● Try it
From the line containing "Viewport: 736px width, 504px height." through the last line below, copy every line exactly, leaving out the pictures.
[[ Supplied entries, beginning ]]
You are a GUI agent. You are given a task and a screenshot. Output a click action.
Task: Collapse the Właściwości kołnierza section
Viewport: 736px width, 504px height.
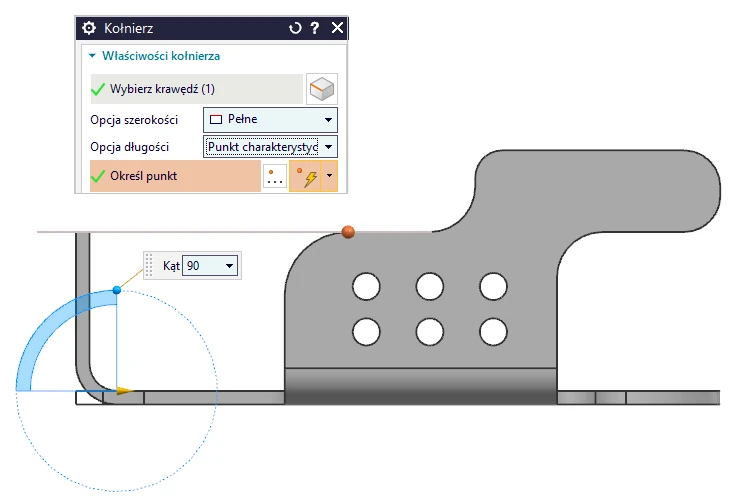[93, 57]
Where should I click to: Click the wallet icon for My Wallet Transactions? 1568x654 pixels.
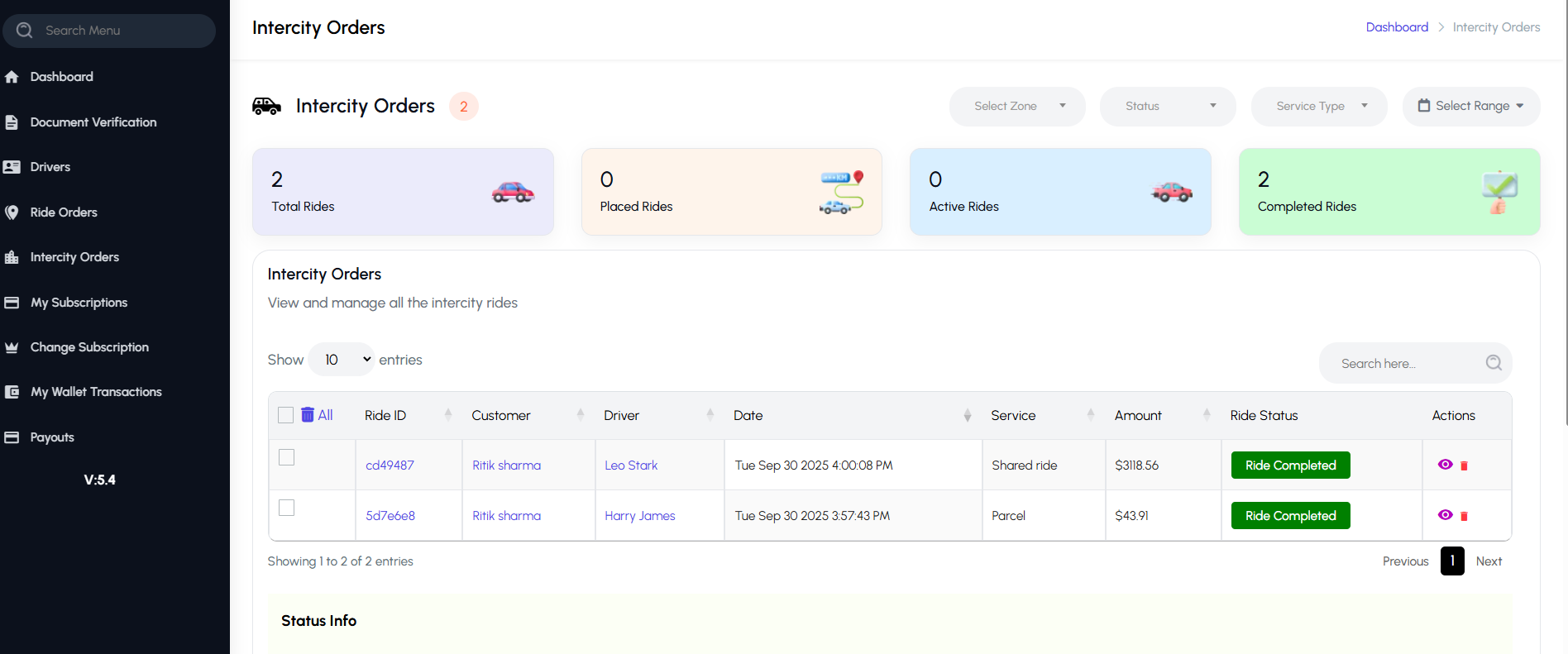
[[ Supplied entries, end ]]
● Result
Viewport: 736px width, 504px height.
[93, 57]
Where should I click to: Click the wallet icon for My Wallet Transactions? 1568x654 pixels.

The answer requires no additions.